Work instructions » Identify each line of the material below that contains the string "perform", and copy those lines in full.

Records provided »

-*-*-

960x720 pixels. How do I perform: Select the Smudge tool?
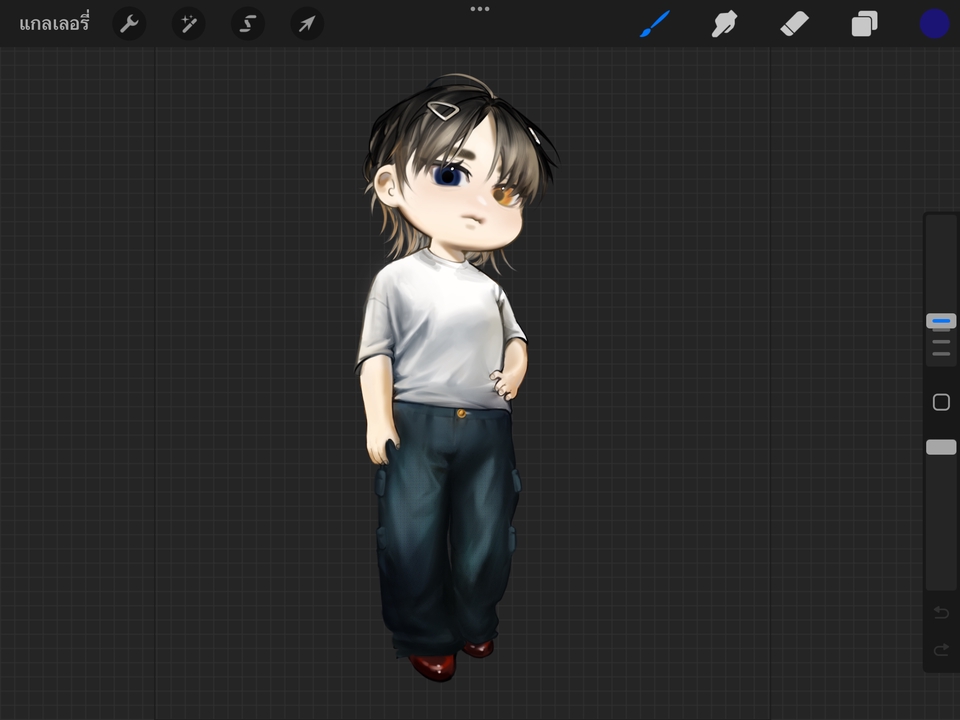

-*-*-

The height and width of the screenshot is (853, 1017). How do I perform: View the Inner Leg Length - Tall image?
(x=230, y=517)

-*-*-

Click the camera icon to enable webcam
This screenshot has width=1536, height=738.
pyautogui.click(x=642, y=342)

-*-*-

The answer »
960x720 pixels. How do I perform: Select the Smudge tool?
The height and width of the screenshot is (853, 1017). How do I perform: View the Inner Leg Length - Tall image?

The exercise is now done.